Friday, March 4, 2016

T.S. Eliot and Billy Collins

Perhaps in an (indirect?) nod to Gertrude Stein, T.S. Eliot uses titles to disrupt typical expectations in “The Love Song of J. Alfred Prufrock.” Love Song will do something like this this to the reader of his poem-- and Eliot appears to be aligning this poem with all those other poems in the history of Western poems about love. Before reading the translation, even the poem’s epigraph (in the “romance language” of Italian) seems to enforce this idea. The third moment where the reader’s expectation is brought to its height is in the poem’s opening couplet:
“Let us go then, you and I, / When the evening is spread out against the sky”
only to come crashing down on the next line:
“Like a patient etherized upon a table.” 
Formally, Eliot is aligning himself with the poetic conventions of end-rhyme (I and sky) setting himself up to make the perfect love-song metaphor. Unfortunately, comparing the evening to a numb human body kind of ruins the mood.

What follows is perhaps more depressing, but a lot more interesting than a typical love poem. Prufrock is paralyzed with self-consciousness. The poor guy can’t make a decision to save his life, and that’s because he’s sort of talking to himself, Hamlet style, about how pointless it is to try to articulate or realize his internal desire. I think Prufrock wants to disturb the universe, but he’s scared. In the end, he can’t even claim Hamlet's greatness because he’s “Deferential, glad to be of use, / Politic, cautious, and meticulous . . .” Prufrock’s Love song ends with death:  “till human voices wake us, and we drown.”

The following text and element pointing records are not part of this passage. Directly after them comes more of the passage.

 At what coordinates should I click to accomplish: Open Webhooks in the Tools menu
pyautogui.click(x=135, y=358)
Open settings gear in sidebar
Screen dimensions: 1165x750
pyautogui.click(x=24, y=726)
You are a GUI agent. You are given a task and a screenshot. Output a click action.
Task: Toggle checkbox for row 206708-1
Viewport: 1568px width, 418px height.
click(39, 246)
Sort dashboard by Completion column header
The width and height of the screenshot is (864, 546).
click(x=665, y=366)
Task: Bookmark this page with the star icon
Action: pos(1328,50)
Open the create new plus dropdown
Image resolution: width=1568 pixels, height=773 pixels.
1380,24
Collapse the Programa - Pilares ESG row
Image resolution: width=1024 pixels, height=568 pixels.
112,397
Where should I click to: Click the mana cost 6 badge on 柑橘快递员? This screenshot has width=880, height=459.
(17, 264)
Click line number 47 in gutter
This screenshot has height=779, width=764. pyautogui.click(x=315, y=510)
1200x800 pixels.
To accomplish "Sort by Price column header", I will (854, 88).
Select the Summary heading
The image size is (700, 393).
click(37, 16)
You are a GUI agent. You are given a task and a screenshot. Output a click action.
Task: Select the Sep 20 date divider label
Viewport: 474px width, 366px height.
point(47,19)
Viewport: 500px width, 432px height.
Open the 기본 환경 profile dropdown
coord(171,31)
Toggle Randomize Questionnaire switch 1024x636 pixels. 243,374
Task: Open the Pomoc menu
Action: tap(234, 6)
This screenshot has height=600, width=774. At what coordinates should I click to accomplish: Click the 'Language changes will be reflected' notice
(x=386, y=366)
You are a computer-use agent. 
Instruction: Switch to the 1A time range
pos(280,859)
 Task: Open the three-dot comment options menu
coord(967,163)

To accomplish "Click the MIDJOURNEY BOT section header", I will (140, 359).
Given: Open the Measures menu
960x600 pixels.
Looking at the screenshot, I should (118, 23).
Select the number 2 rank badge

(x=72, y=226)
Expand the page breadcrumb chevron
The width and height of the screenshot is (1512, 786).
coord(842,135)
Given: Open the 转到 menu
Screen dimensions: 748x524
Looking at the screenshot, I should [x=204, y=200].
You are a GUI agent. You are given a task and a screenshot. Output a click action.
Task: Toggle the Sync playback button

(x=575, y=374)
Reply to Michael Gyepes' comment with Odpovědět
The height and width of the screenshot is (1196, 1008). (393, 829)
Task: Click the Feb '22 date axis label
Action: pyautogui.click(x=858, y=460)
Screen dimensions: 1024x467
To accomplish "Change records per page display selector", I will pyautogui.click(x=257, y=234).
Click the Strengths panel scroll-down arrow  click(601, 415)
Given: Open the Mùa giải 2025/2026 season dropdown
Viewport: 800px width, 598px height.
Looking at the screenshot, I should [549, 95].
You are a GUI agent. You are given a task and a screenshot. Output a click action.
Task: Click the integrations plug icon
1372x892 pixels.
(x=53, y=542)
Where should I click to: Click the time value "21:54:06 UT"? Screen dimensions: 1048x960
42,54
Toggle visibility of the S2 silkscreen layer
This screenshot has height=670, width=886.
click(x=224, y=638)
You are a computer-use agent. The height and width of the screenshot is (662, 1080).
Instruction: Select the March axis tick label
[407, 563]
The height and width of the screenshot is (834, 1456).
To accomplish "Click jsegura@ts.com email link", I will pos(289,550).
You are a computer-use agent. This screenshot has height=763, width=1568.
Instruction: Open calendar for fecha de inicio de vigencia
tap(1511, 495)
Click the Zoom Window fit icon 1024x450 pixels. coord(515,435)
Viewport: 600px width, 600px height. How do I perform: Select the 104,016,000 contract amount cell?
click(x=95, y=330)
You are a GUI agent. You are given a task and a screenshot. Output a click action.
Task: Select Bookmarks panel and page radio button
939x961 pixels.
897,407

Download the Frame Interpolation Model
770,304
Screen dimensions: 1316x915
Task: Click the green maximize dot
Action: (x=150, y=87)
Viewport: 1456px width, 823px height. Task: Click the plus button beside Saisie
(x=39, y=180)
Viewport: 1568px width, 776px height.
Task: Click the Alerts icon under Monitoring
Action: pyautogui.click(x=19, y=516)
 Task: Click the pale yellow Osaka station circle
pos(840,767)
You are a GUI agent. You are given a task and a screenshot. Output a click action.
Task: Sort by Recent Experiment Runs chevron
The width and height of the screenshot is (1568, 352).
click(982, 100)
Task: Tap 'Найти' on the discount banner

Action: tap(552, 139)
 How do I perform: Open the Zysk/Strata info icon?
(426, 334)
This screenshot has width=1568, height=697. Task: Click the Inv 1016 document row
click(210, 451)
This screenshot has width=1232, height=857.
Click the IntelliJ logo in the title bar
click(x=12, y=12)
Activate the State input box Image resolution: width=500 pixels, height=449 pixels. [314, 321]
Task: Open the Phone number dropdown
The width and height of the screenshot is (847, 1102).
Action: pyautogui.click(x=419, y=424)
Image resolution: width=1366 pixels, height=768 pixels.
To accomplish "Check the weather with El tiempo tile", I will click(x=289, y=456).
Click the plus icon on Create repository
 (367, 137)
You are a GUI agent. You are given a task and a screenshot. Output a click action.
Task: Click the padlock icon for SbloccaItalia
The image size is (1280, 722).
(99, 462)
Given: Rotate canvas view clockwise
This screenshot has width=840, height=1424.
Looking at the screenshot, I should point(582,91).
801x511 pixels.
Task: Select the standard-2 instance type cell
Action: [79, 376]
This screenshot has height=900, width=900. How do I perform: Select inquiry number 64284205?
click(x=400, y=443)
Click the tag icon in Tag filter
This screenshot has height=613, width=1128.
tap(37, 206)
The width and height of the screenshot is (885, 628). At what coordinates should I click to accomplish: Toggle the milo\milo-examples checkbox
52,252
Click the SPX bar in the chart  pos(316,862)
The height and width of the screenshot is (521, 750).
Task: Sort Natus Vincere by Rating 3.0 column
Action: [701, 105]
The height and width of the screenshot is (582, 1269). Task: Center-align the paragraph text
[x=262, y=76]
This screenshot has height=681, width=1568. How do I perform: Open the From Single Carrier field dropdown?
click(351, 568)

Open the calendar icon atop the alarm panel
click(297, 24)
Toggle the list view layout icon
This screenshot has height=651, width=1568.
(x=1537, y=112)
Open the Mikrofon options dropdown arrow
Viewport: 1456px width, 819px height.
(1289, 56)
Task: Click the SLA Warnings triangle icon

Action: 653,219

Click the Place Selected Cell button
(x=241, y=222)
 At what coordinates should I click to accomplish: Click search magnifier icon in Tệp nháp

Billy Collins writes another unconventional love poem, but in a slightly less dramatic register. “Litany” begins with an epigraph from Belgian poet Jacques Crickillon:
 “You are the bread and the knife, / The crystal goblet and the wine.” 
The first stanza continues to use this model, comparing the beloved next to the morning dew and then to the sun. The speaker begins to run out of steam in stanza 2, when he seems to become disturbed by all the things his beloved cannot be compared to.
“However, you are not the wind in the orchard… and you are certainly not the pine-scented air, / There is just no way that you are the pine-scented air.”
His digression (very Prufrock) eventually leads into a profession of his own identity: “It might interest you to know, / speaking of the plentiful imagery of the world, / that I am the sound of the rain on the roof.” In the last stanza he finally brings the poem full circle, wandering back to the initial object of the poem. “But don’t worry, I’m not the bread and the knife. / You are still the bread and the knife.”